Inside, the library features three floors. Both the basement and first floor are comparable to those of other Carnegie libraries built at the same time: the utility rooms are placed in the basement, along with community meeting facilities, while the first floor centers on the reference/circulation desk and features space for stacks, adult reading rooms, and children's space. Upstairs, the second floor is occupied by a genealogical library, the Beaver County Research and Resource Center for Local History, and the city's historical museum is located in the basement.

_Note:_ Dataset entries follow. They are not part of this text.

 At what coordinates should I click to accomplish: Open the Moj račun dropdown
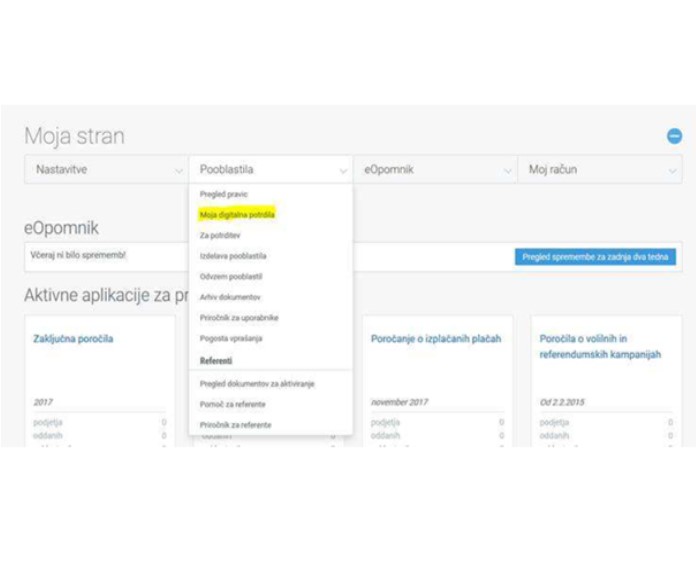click(x=599, y=170)
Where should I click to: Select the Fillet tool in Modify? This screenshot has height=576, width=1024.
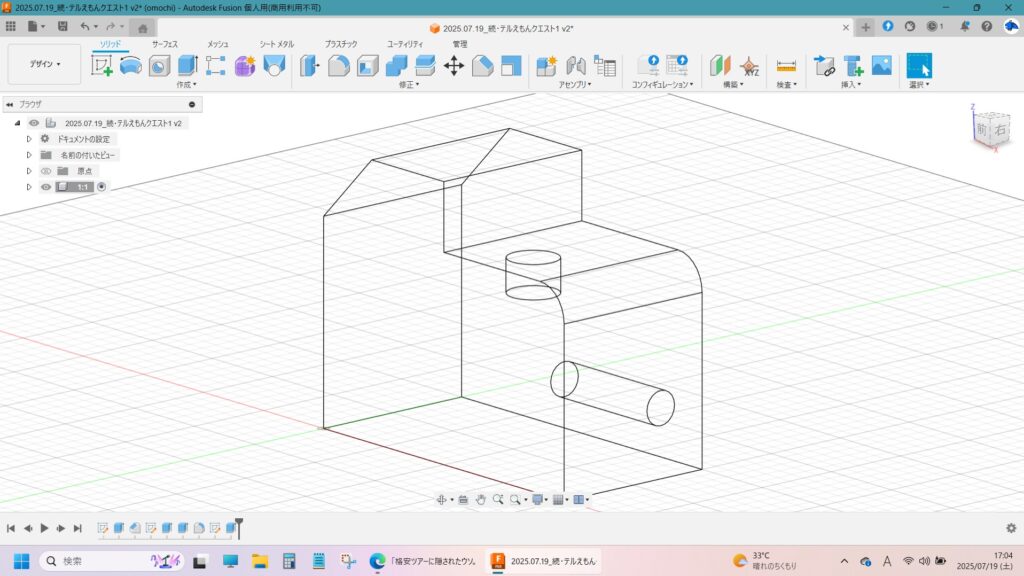click(x=339, y=66)
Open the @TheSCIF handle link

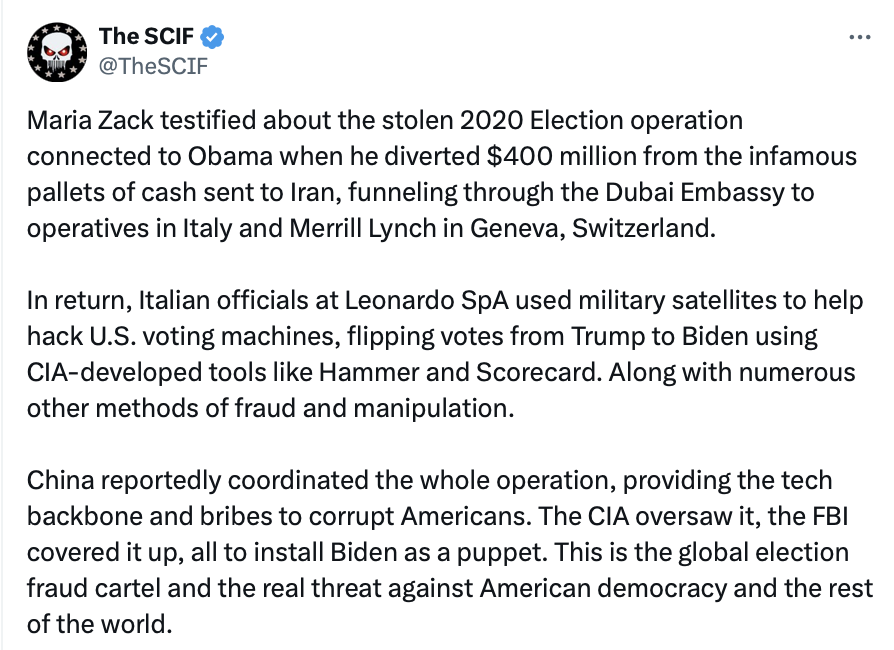[153, 66]
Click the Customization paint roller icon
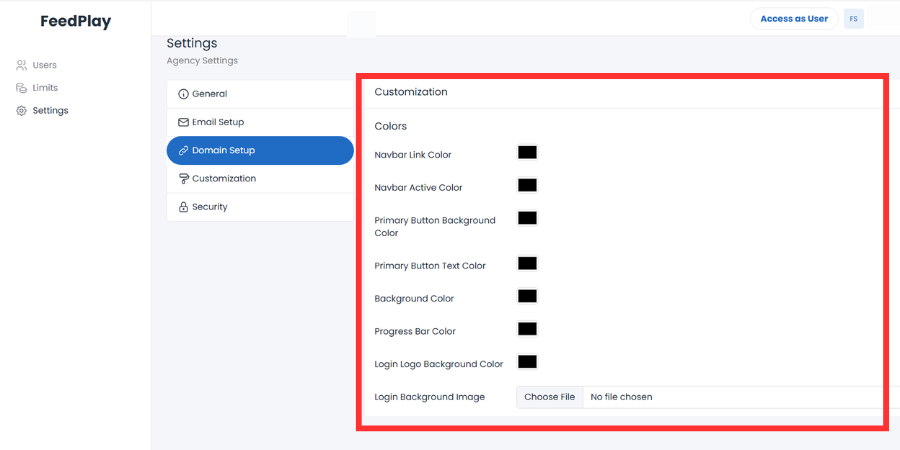This screenshot has height=450, width=900. 183,179
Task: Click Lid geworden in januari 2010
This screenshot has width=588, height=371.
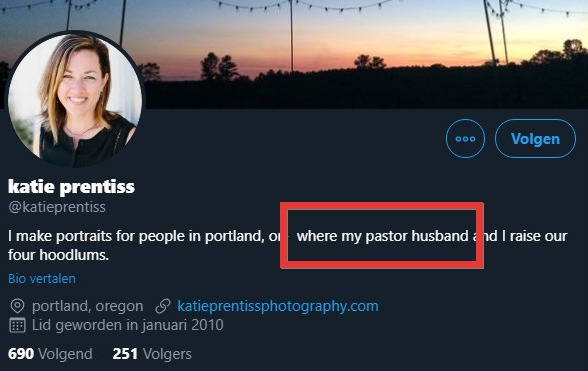Action: click(x=128, y=325)
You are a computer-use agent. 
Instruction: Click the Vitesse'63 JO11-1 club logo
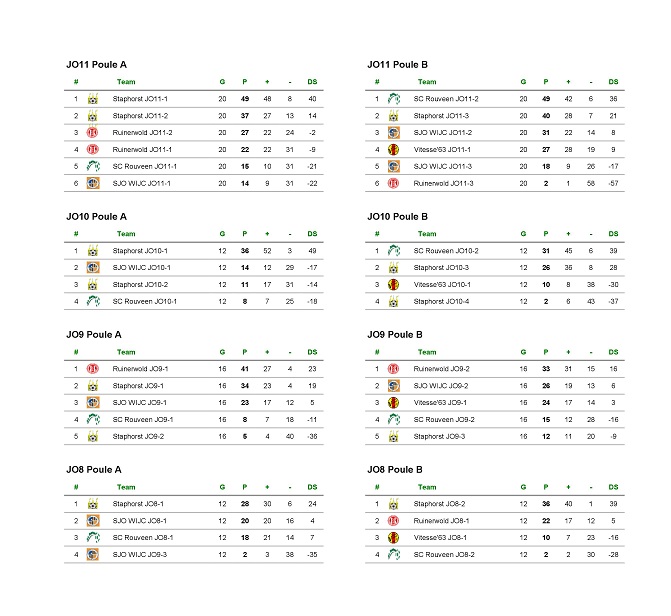tap(394, 149)

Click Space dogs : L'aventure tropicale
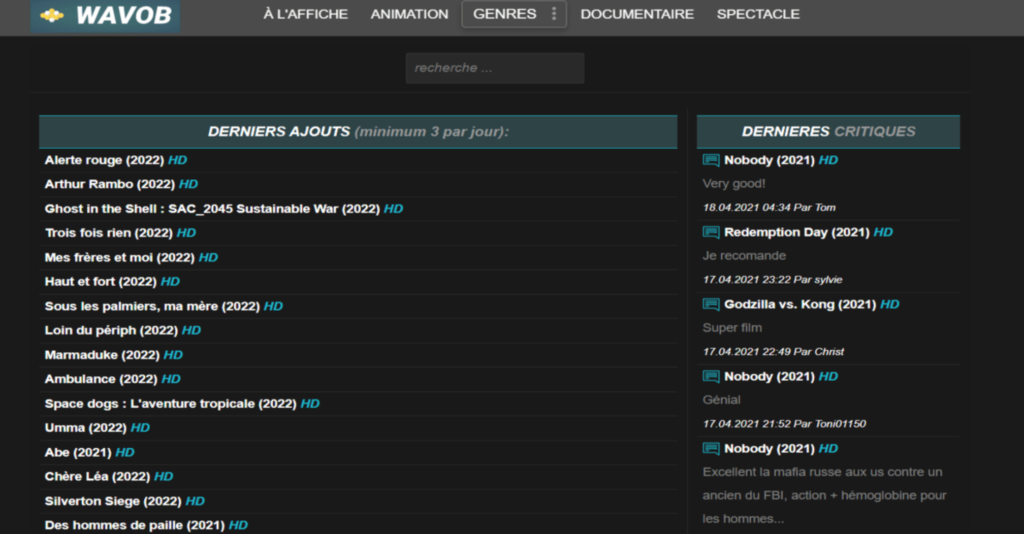coord(170,404)
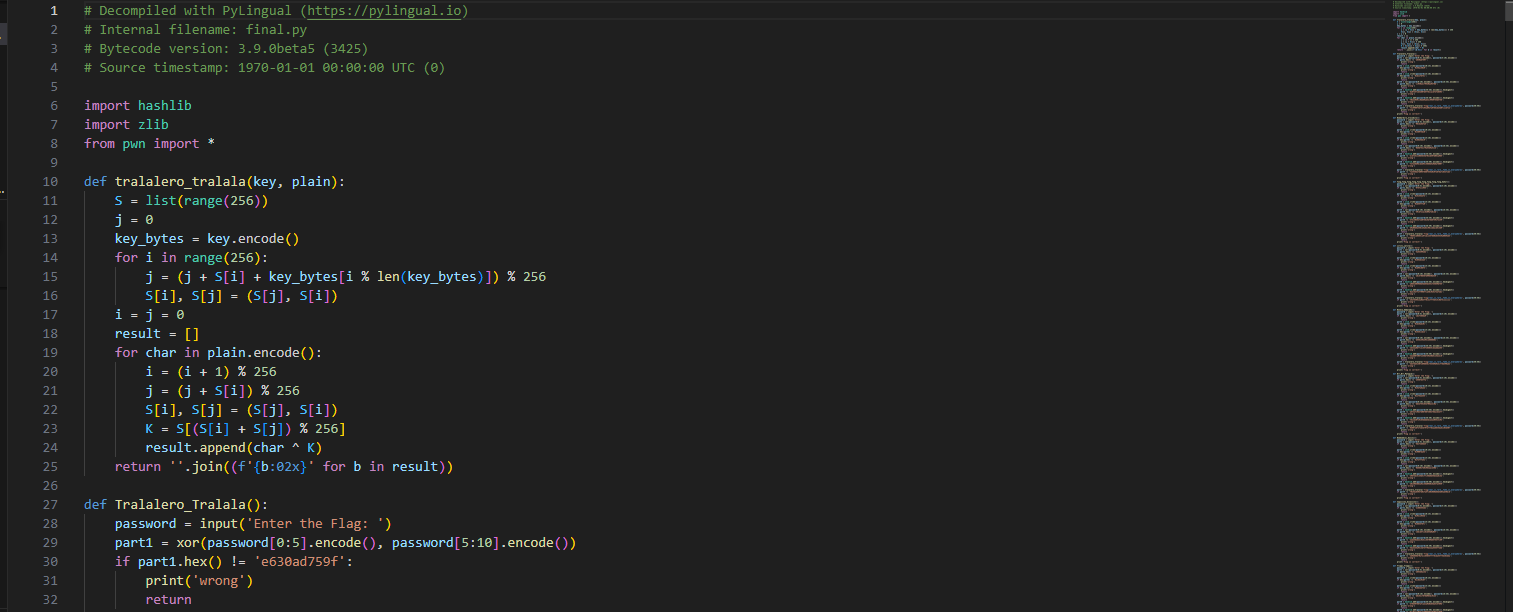Click line number 27 in the gutter

(x=50, y=504)
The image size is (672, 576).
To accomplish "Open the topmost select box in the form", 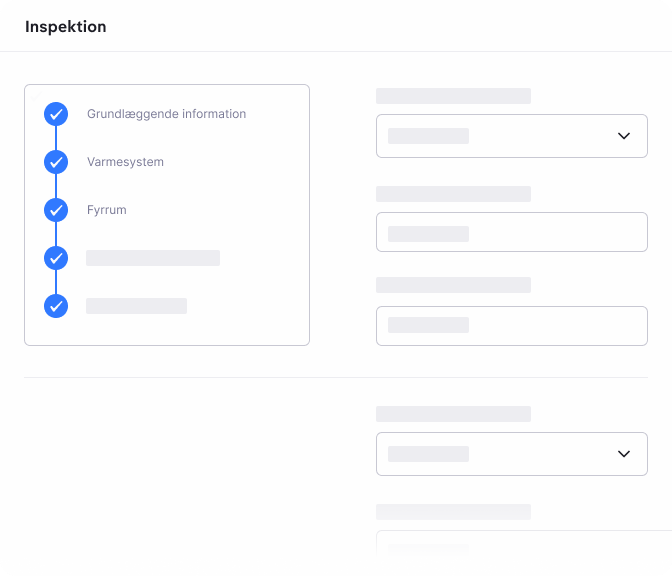I will (500, 136).
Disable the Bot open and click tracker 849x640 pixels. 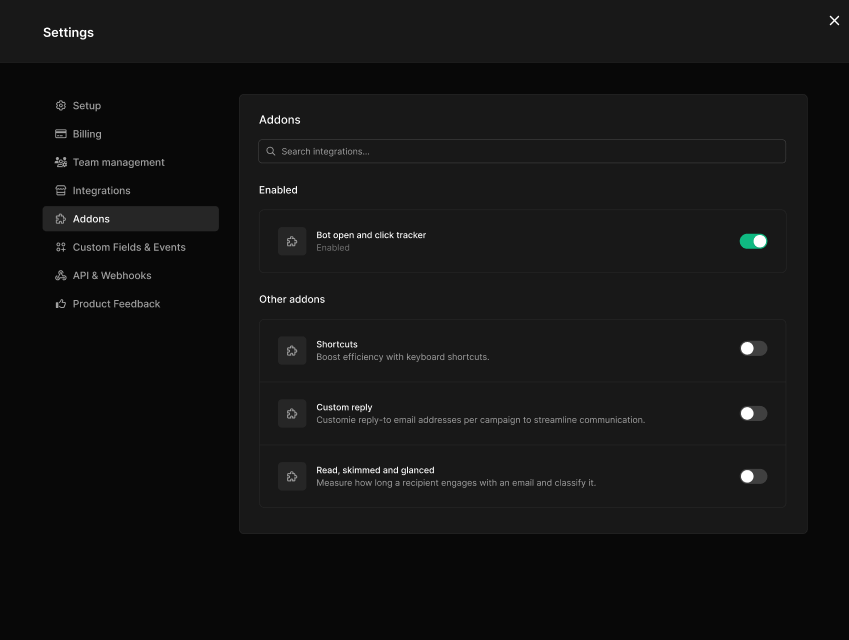[753, 241]
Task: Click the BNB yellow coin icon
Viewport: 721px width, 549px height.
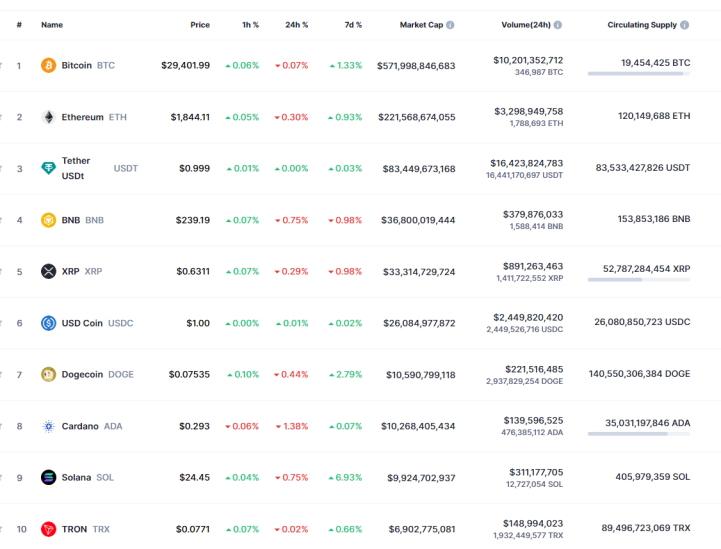Action: [x=48, y=220]
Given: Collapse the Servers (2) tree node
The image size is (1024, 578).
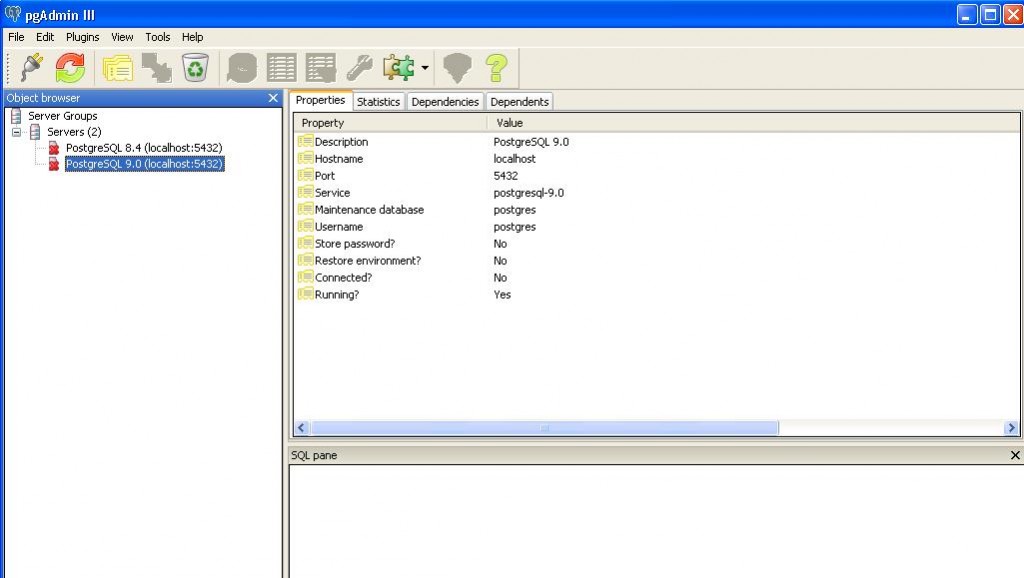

Most of the original performance hall in the basement was dismantled in 1961 with the goal of conversion into shelving and reading space, but it was soon renovated as space rented by a state government agency, the Bureau of Employment Security, before being re-converted for the city museum. Few other major changes have been performed: the second-floor ceiling was lowered to improve heating efficiency, and a small wall was added atop the staircase to prevent people falling down the stairs, but the main floor's high ceilings have remained, and virtually all of the building's original never-painted woodworking survives. Hand-carven details can be found throughout the building's walnut and oak trim, much of which also features larger components such as Ionic columns that appear to support the ceilings.

==Preservation==
By the mid-1980s, the governing board of Beaver Falls' school district had recognized the historic significance of the library's architecture: its unusual degree of preservation is partly the result of a board policy prohibiting changes that would detract from its status. The building gained much wider recognition in 1985, when it was added to the National Register of Historic Places; it qualified both because of its architecture and because of its place in local history. One of twenty such locations in Beaver County, it is the only one in Beaver Falls. It continues to be used as a library, although the institution is now part of a larger library system serving the entire county.